Dialogo e incontro per superare i conflitti e cercare la pace. C’è speranza anche per una società segnata dalla contrapposizione?
“La divisione è più in superficie che nella sostanza. Pensiamo ad un tema sensibile al Papa, come quello del ruolo delle donne. Quando in uno dei momenti di maggiore lacerazione regressiva e depressiva del Paese nasce per iniziativa di un piccolo gruppo di donne un movimento che, lasciando alle spalle il vecchio femminismo, rivendica la dignità della donna e tenta di ricucire l’unità politica, culturale e religiosa della nazione portando in centinaia di piazze italiane un milione di persone, significa che sotto la corteccia di una politica impoverita e ridotta a guerre senza principi… il Paese è vivo e avverte bisogni di altra natura. E anche la Chiesa lo percepisce, basti pensare alla folla che si riversa ogni settimana in piazza San Pietro. Osservo tutto ciò con interesse morale e culturale, lo stesso che mi ha portato la sera in cui è morto Papa Giovanni ad andare in piazza e scoprire che la metà dei presenti erano miei compagni del Pci”.
Quindi cambiando la Chiesa si può cambiare il mondo…
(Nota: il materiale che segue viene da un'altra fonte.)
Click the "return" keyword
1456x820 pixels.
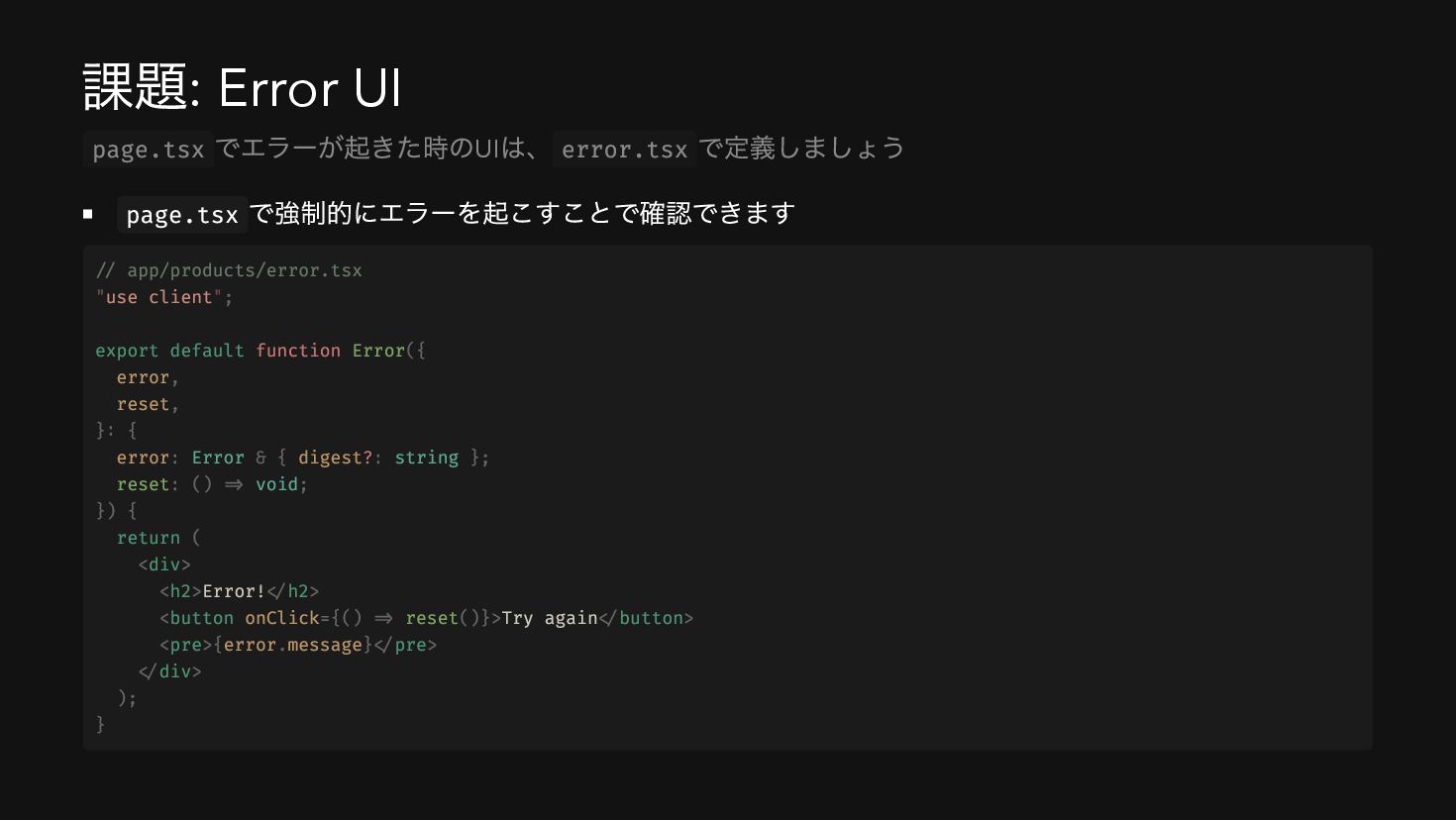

“Non ho alcuna titolarità per chiedere questo alla Chiesa perché non ne faccio parte se non, potremmo dire, come popolo di Dio. Ma non posso che stare a guardare con entusiasmo”.
Riccardo Benotti
Biografia: Giuseppe Vacca
Nato a Bari nel 1939, si è laureato in Filosofia del diritto nel 1961 discutendo una tesi sulla filosofia politica e giuridica di Benedetto Croce. Dopo la laurea, ha collaborato per un anno come redattore alla casa editrice Laterza, per dedicarsi in seguito prevalentemente alla ricerca. Fin dagli anni giovanili ha sempre svolto una intensa attività politica e di organizzatore di cultura. Docente in Storia delle dottrine politiche, ha fatto parte del Consiglio di amministrazione della Rai ed è stato deputato nelle liste del Pci nella IX e X legislatura. Nei primi anni di ricerca ha studiato l’idealismo novecentesco e l’hegelismo italiano del secondo Ottocento, con attenzione prevalente alla genesi del marxismo in Italia. Ha rivolto poi i suoi studi alla storia del marxismo contemporaneo. Quindi alla società italiana e in particolare alla cultura e alla politica del Novecento, soprattutto l’età repubblicana. È presidente della Fondazione Istituto Gramsci di Roma e della Commissione scientifica dell’Edizione nazionale degli scritti di Antonio Gramsci. Fra le sue opere principali: Politica e filosofia in Bertrando Spaventa (Laterza), Scienza, Stato e critica di classe (De Donato), L’informazione negli anni Ottanta (Editori Riuniti), Il marxismo e gli intellettuali (Editori Riuniti), Vent’anni dopo. La sinistra fra mutamenti e revisioni (Einaudi), Gramsci a Roma, Togliatti a Mosca (Einaudi), Il riformismo italiano (Fazi Editore).